Ten killed in air strike north of Baghdad
Ten people were killed, including a mother and three children, in a government air strike on a militant-controlled town north of Baghdad on Monday, hospital sources and witnesses said.
The attack targeted the town of Hawija, 230 km (140 miles) from the capital, which is controlled by Sunni Muslim insurgents from the Islamic State and other groups opposed to Iraq's Shi'ite-led government.
A tribal leader and former army officer said the dead were all civilians, and also included an elderly couple. He blamed the deaths on the militants for locating a base in the center of the town.
Hawija has also seen infighting between the insurgents, with jihadist Islamic State fighters clashing in June with the Naqshbandi militants, made up of former army officers as well as loyalists of Saddam Hussein's former ruling Baath party.
The army, backed by Shi'ite Muslim militias and volunteer fighters, has been trying to push back the Sunni insurgents since they took over the northern city of Mosul on June 10 and swept south towards the capital.
The army's attempt to regain the city of Tikrit stalled last week in the face of insurgent defense and it has yet to recapture significant territory.
Further north, the Islamic State has been consolidating its control, driving Christians out of the city of Mosul with a weekend ultimatum to either convert to Islam, pay a religious levy to the hardline Islamists, or face death by the sword.

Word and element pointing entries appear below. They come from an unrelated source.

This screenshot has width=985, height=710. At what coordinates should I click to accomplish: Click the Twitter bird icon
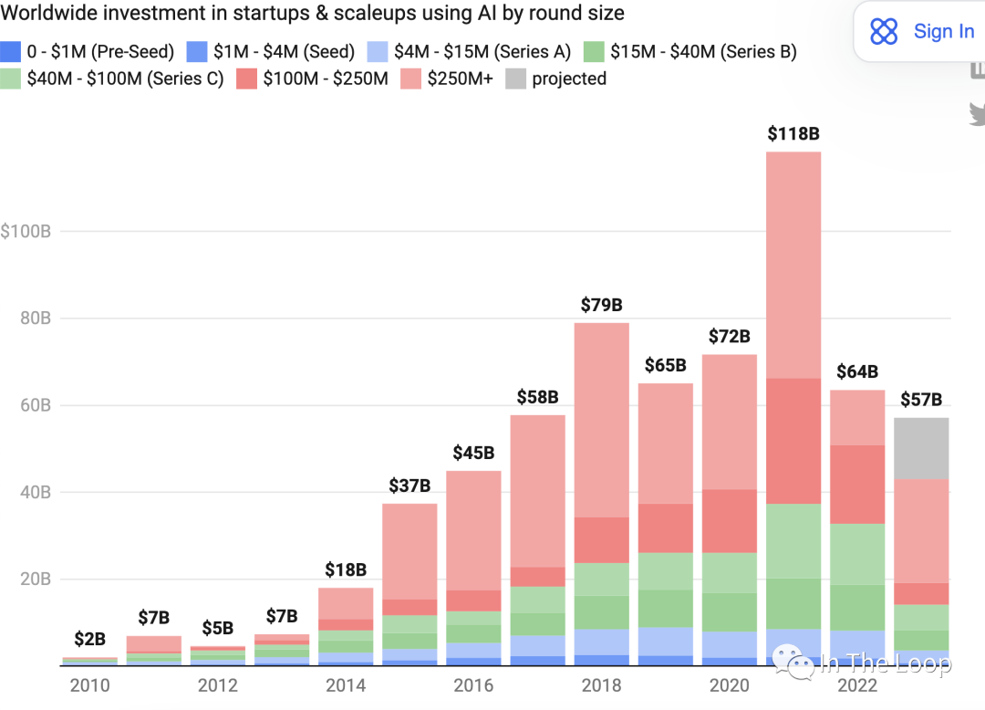click(978, 114)
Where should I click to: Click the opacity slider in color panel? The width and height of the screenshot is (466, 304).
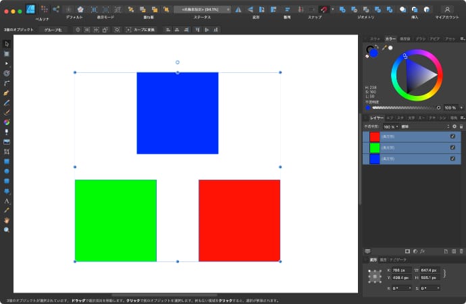(x=404, y=107)
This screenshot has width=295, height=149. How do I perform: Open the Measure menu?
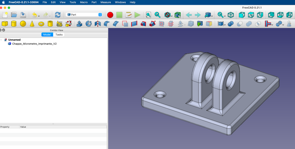pos(105,2)
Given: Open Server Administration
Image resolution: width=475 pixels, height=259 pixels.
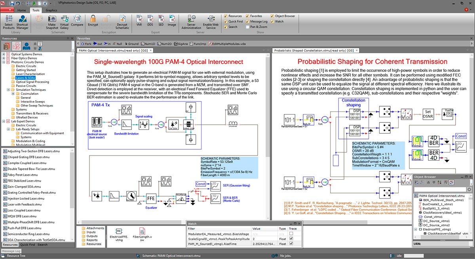Looking at the screenshot, I should (191, 21).
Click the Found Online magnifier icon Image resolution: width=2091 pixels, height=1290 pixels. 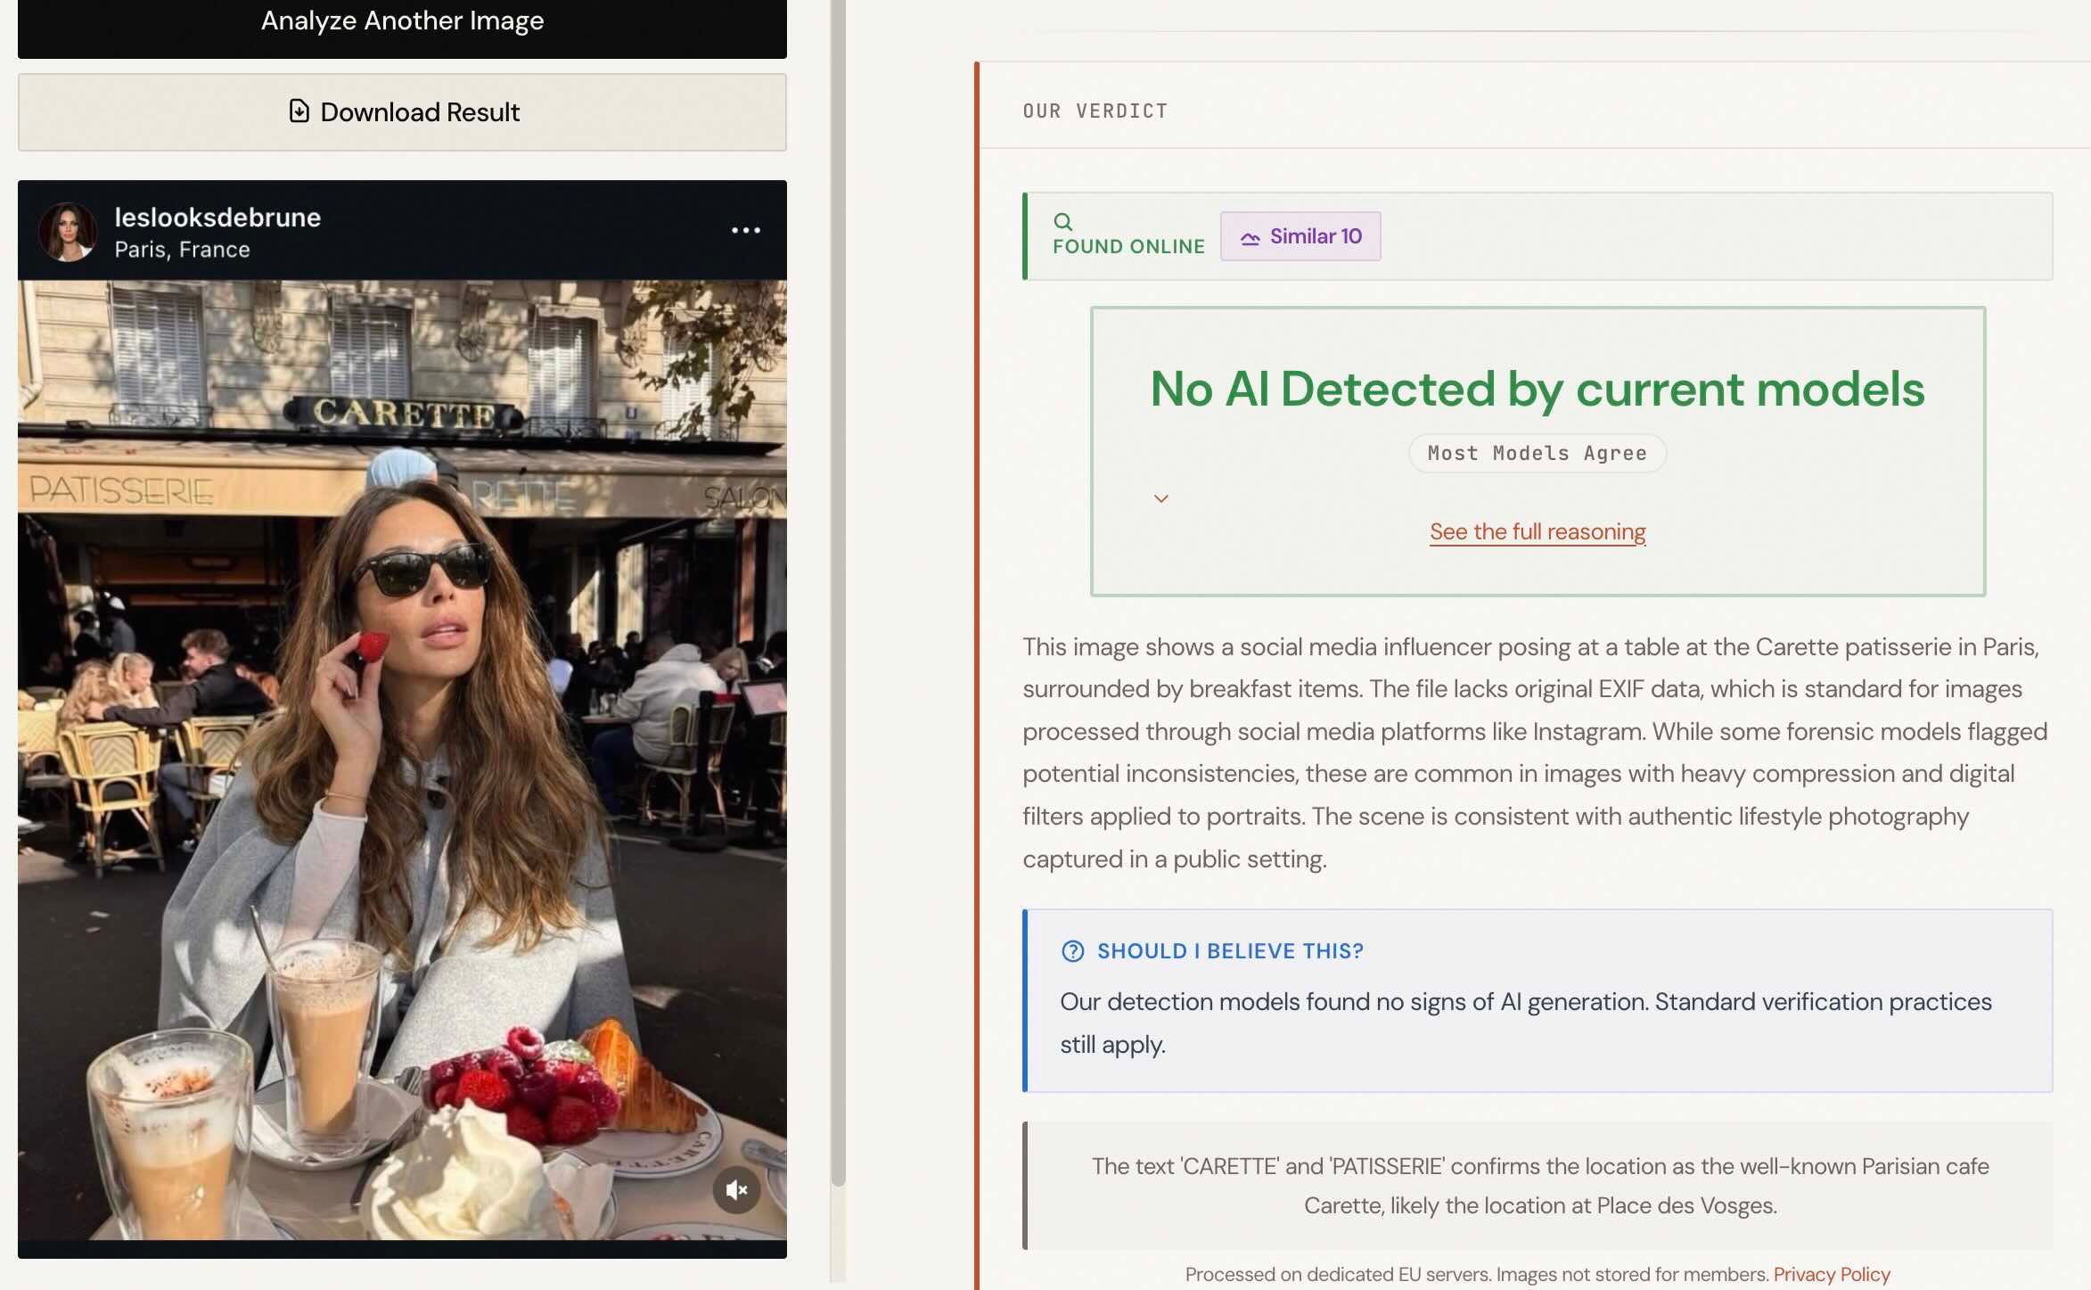point(1062,221)
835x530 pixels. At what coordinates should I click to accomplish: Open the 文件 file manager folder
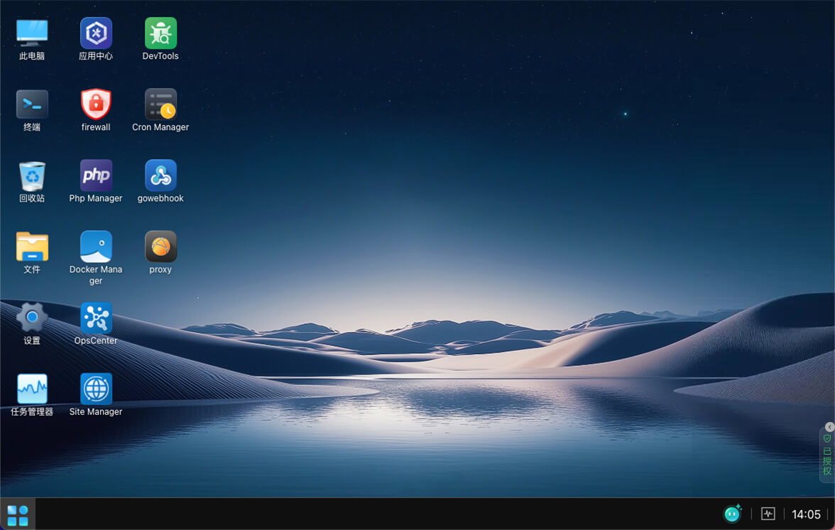pos(32,247)
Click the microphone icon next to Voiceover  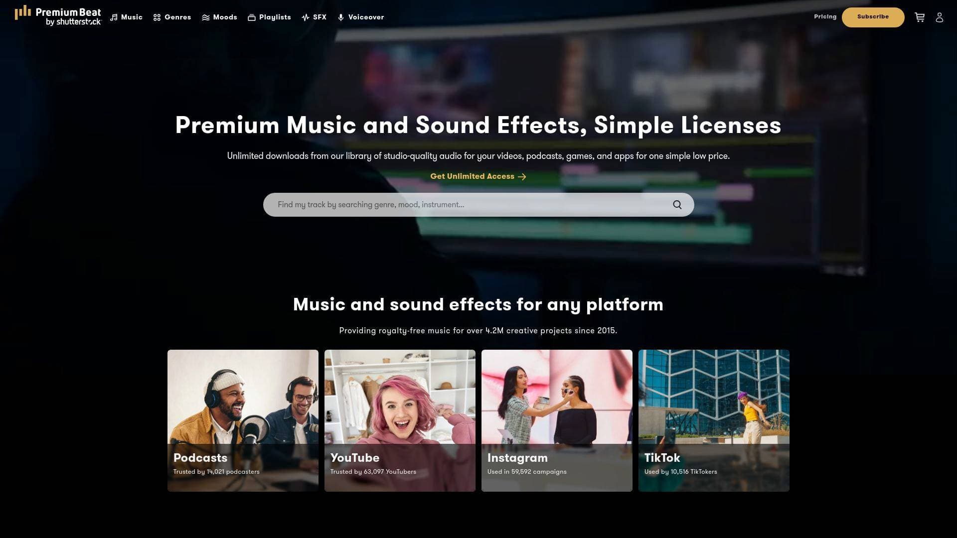pos(341,17)
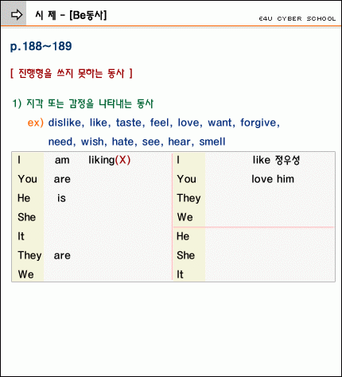Image resolution: width=342 pixels, height=377 pixels.
Task: Click the word taste in the examples
Action: 129,122
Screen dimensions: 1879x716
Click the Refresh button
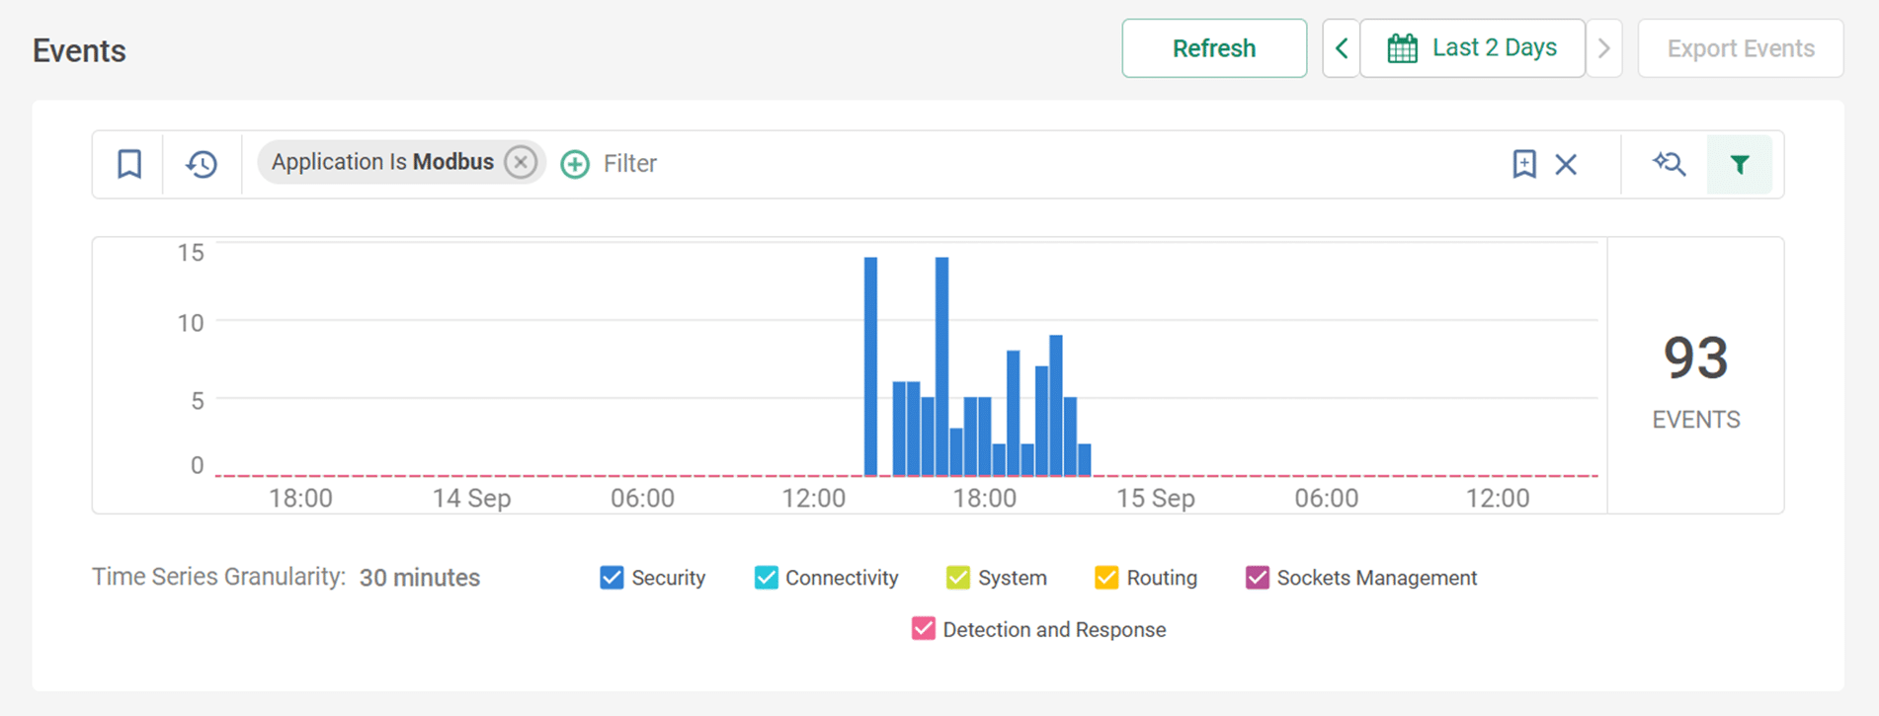[x=1213, y=48]
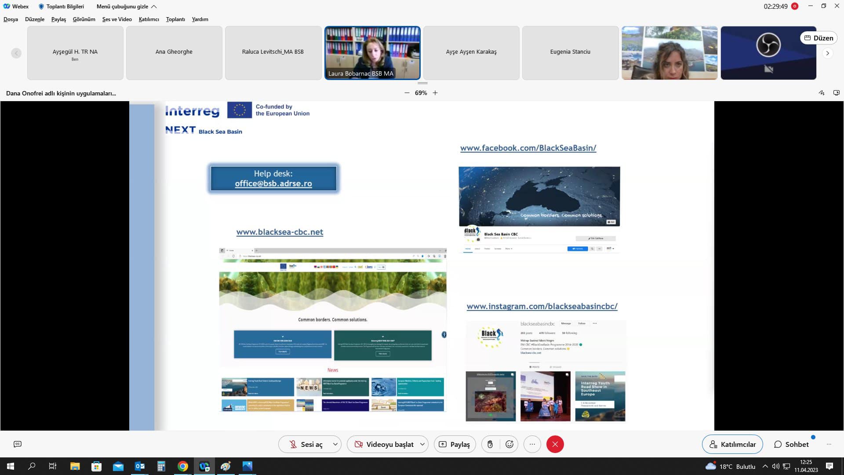
Task: Open the emoji reactions icon
Action: (x=509, y=444)
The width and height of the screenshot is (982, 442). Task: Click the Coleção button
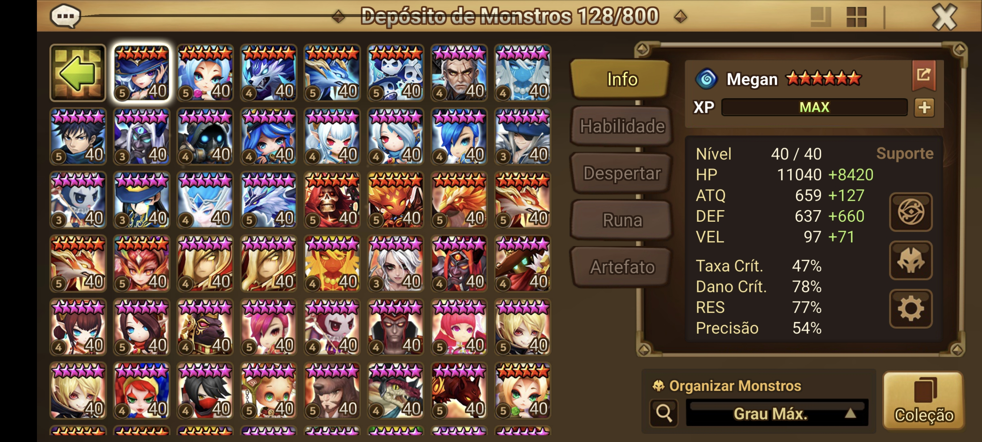tap(924, 400)
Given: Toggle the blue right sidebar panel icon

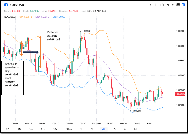Looking at the screenshot, I should click(183, 5).
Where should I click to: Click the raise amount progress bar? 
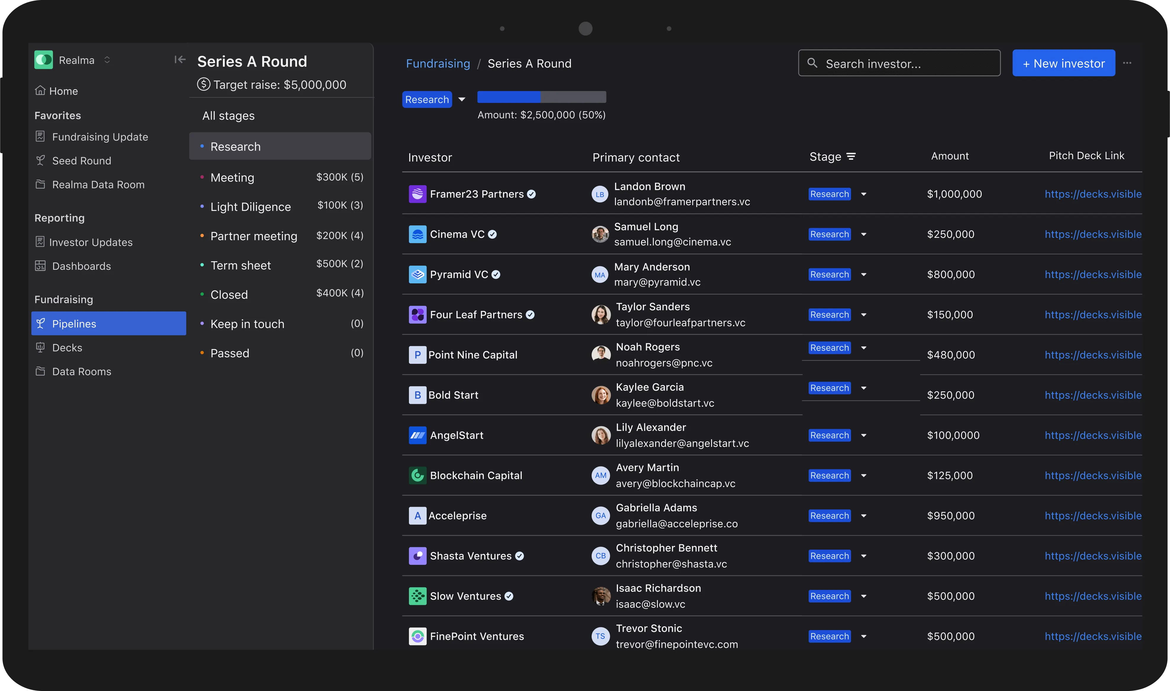(x=541, y=97)

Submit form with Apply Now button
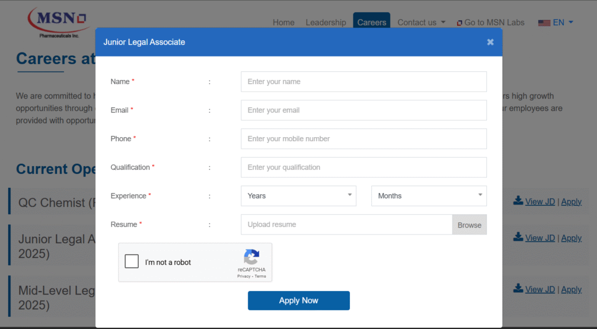click(x=299, y=300)
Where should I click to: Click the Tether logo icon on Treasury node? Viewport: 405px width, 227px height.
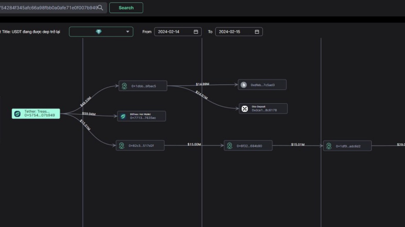click(17, 114)
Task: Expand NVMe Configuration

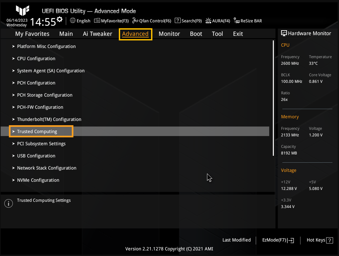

On Monday, Islamic State fighters took over Saint Behnam monastery 30 km (20 miles) southeast of Mosul, ordering a monk and his assistant to leave, a church official and a Christian resident in the area said.
Also on Monday, gunmen from the Shi'ite militia Asa'ib Ahl al-Haq seized 22 men from a village in Diyala province near the town of Baquba where they believed Sunni insurgents were operating, a colonel in the Baquba police force said.